Tenía 25 años cuando rompí esa promesa. No fue espontáneo como lo había sido dos décadas antes, pero los fundamentos eran los mismos: algo andaba mal y decidí que no podía vivir con eso.
Durante mucho tiempo me habían advertido que no me perdiera a mí mismo. a una relación, pero nadie me advirtió nunca que una carrera podría ser un consumidor igualmente loba de mi identidad. Una carrera, me enseñaron, era un conducto para la independencia; establecer uno, y todo lo demás vendría después.
Entonces me fui a la universidad en Nueva York y encontré el periodismo, algo que me gustó y en lo que sobresalí. Después de graduarme, me quedé en la ciudad, fue donde ambicioso la gente quería serlo, y yo estaba bastante seguro de que era uno de ellos, y conseguí un trabajo en una nueva empresa de noticias que parecía emocionante para un joven de 22 años, con sus barriles y zapatillas de marca. Pero era un lugar de trabajo tóxico y exigente. Pasé 10 o 12 horas al día escupiendo miles de palabras de las que rara vez me enorgullecía, y estaba demasiado cansado para darme cuenta.
Algo andaba mal, y decidí que no podía vivir con eso.
Después de casi dos años, la disfunción y el cansancio eran intolerables. Encontré otro trabajo en un sitio web independiente que me encantaba por su valentía, y mi hastío disminuyó.
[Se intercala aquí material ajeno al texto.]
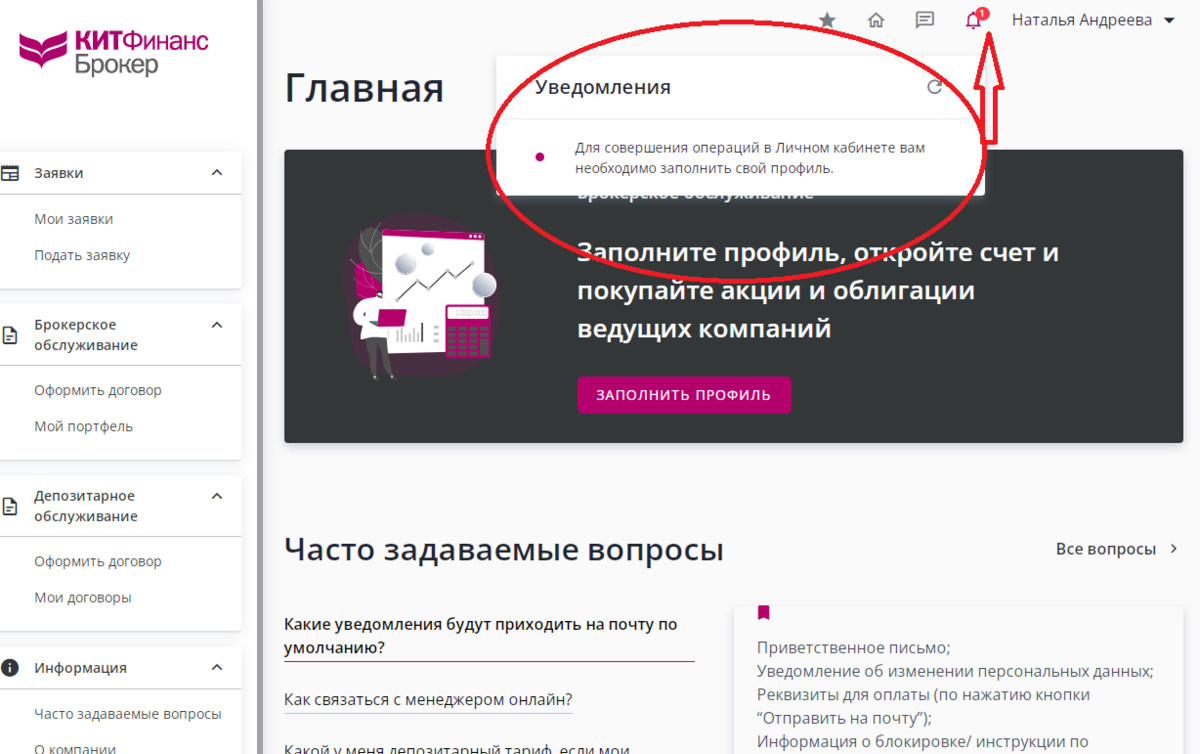Click the profile notification in the Уведомления popup
1200x754 pixels.
[x=753, y=157]
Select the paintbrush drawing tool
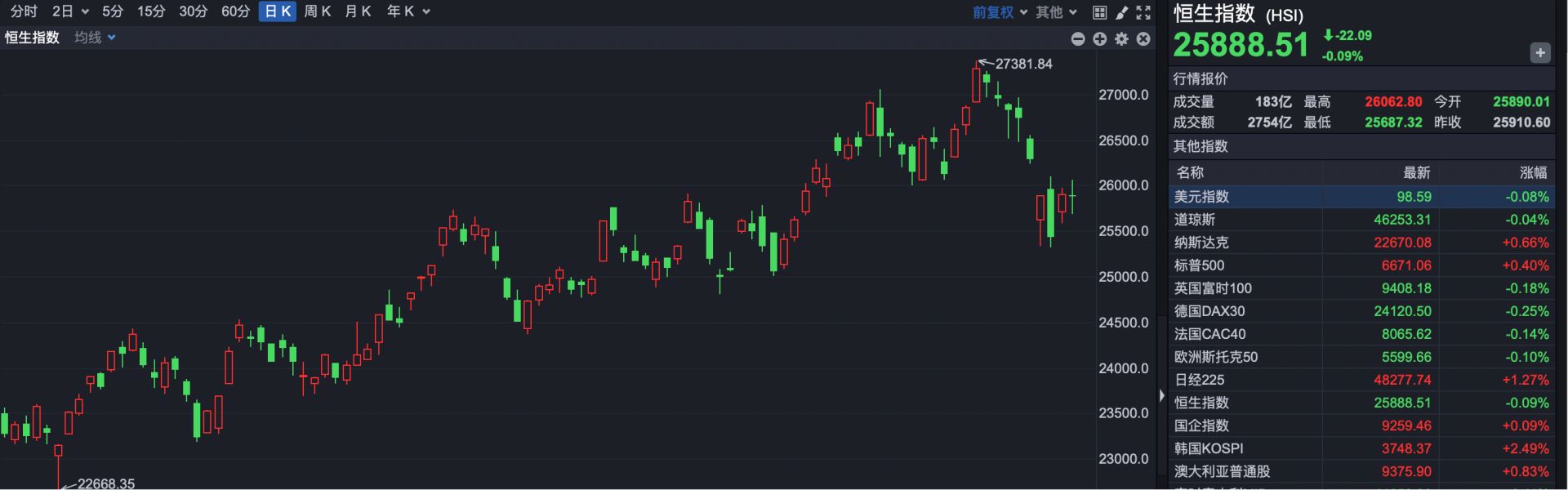 tap(1122, 12)
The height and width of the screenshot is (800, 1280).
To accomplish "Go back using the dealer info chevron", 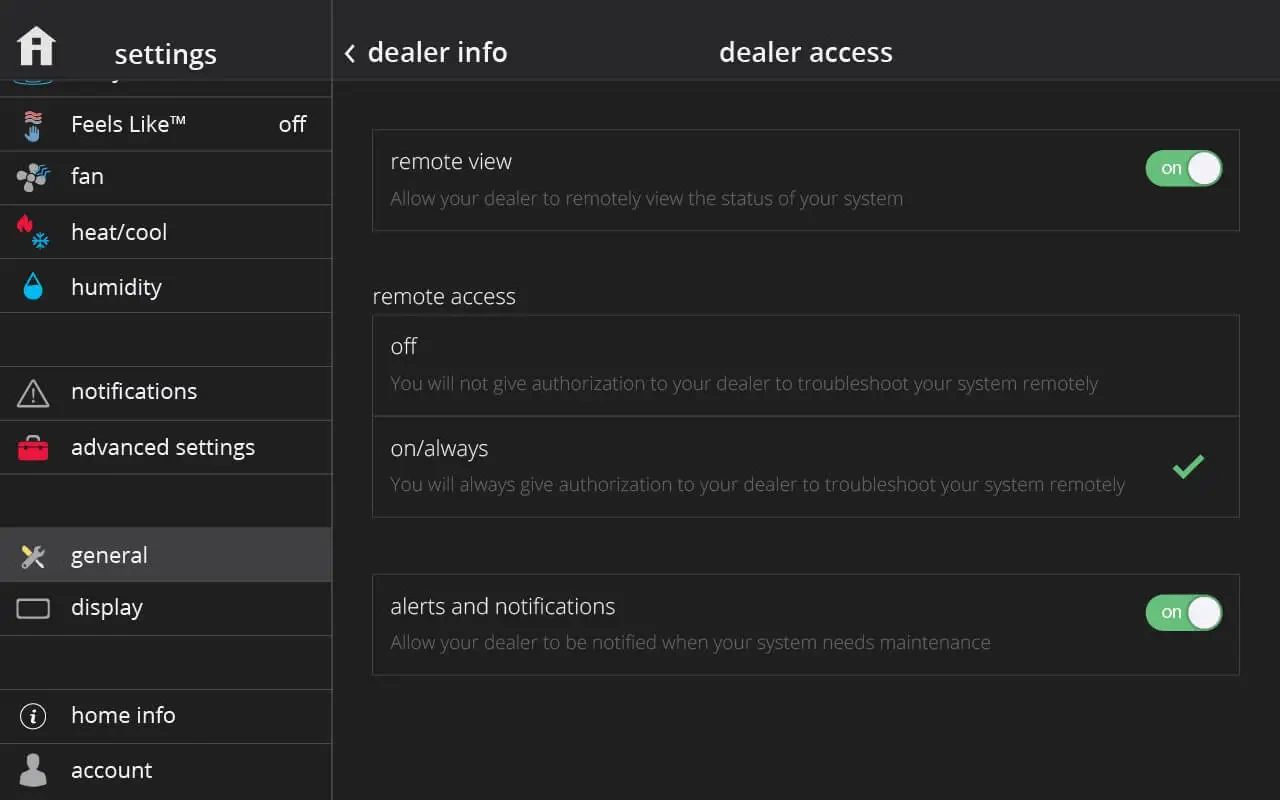I will pos(350,53).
Pero no mucho después de que comencé, su empresa matriz fue quebrada por una demanda y posteriormente adquirida por un gigante corporativo. Donald Trump fue elegido presidente unos meses después, y trabajar en las noticias se sintió como mirar en una versión de espejo de la casa de la diversión de los impulsos más primordiales del país. La nueva administración agravó las ya largas jornadas y la intensa presión fundamental para el trabajo. Como editor recién ascendido, sentí que ya no podía permitirme disociarme del trabajo, porque era responsable del éxito de otras personas además de mí.
Siempre había ignorado el fantasma que se avecinaba del agotamiento catastrófico. Sin trabajo, ¿qué tendría yo? Pero se materializó repentina y violentamente. Pasé mi viaje fantaseando con que el tren se descarrilaría. Dejé de ver amigos. Me despertaba todas las mañanas lleno de pavor.
Con el tiempo, las cosas en las que me había apoyado para crear quién era yo, una carrera, el lugar donde vivía, empezaron a parecer en gran parte simbólicas. Carecían de significado más allá del hecho de que yo los elegí, como un corte de pelo o un sofá. Un bautismo por los cataclismos de la adultez temprana (malas relaciones, trastornos familiares y el claro descubrimiento de que no arreglaría el mundo) me derribó de espaldas. Me sentí miserable y estupefacto, pero la inercia engendra su propio tipo de satisfacción perversa, y la infelicidad era como una fiebre: solo se rompería cuando estuviera lista.
Ojalá pudiera decir que sucedió durante algún tiempo hermoso. , momento meditativo. En verdad, estaba sentada en el sofá de mi sala de estar cuando decidí desaparecer. Curiosamente, se sintió como elegir algo para hacer para la cena; sólo más tarde me di cuenta de que se trataba de un mecanismo para aislarme del peso de lo que estaba haciendo. Reservé un boleto de avión a Australia ese día.